▼▼▼

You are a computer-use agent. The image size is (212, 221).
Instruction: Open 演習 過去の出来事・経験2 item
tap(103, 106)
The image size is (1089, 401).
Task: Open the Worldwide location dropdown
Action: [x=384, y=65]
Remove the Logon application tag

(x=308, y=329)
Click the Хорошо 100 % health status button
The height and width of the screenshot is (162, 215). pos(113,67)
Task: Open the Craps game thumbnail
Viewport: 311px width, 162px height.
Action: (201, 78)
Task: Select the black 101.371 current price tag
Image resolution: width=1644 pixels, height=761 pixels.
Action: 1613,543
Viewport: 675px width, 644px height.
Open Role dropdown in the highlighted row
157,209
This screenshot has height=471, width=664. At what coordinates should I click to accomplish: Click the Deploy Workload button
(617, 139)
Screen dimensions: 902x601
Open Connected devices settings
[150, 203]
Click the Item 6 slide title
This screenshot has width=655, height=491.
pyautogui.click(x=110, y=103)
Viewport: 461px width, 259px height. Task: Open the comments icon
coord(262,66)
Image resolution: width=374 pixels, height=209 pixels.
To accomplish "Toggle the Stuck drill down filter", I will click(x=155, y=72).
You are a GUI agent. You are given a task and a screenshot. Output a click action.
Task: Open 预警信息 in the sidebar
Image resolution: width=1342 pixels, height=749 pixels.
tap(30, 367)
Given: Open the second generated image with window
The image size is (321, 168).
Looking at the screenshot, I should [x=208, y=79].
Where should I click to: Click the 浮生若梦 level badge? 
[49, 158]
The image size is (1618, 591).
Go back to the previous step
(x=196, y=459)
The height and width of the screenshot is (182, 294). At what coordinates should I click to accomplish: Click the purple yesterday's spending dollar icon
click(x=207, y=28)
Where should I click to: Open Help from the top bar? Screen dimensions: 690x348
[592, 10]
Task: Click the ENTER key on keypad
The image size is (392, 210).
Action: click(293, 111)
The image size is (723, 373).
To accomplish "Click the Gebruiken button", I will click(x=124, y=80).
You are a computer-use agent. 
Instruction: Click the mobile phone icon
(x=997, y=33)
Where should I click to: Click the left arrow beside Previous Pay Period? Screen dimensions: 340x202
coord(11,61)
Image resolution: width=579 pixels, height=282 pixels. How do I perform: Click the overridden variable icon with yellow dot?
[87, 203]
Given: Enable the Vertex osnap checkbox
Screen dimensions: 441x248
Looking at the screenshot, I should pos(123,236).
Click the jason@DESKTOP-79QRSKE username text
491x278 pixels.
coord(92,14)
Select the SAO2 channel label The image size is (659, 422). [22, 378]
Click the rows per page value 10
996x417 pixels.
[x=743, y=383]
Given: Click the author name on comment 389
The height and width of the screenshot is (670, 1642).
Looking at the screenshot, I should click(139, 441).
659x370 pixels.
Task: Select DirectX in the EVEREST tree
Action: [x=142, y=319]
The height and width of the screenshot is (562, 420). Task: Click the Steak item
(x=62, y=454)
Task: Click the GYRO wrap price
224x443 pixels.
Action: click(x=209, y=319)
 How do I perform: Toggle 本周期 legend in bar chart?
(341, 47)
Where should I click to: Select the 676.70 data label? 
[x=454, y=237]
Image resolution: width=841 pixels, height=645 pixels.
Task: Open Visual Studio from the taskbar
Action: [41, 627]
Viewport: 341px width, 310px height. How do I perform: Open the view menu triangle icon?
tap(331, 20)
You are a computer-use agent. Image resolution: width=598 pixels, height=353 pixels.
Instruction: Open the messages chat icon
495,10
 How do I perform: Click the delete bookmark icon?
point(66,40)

▲▲▲

_Assigned task_
Go through the records from the first line and copy each one exactly, ending after the line that contains "Screen dimensions: 902x601". Give nothing else.

_Response to this task_
You are a computer-use agent. The image size is (212, 221).
Instruction: Open 演習 過去の出来事・経験2 item
tap(103, 106)
The image size is (1089, 401).
Task: Open the Worldwide location dropdown
Action: [x=384, y=65]
Remove the Logon application tag

(x=308, y=329)
Click the Хорошо 100 % health status button
The height and width of the screenshot is (162, 215). pos(113,67)
Task: Open the Craps game thumbnail
Viewport: 311px width, 162px height.
Action: (201, 78)
Task: Select the black 101.371 current price tag
Image resolution: width=1644 pixels, height=761 pixels.
Action: 1613,543
Viewport: 675px width, 644px height.
Open Role dropdown in the highlighted row
157,209
This screenshot has height=471, width=664. At what coordinates should I click to accomplish: Click the Deploy Workload button
(617, 139)
Screen dimensions: 902x601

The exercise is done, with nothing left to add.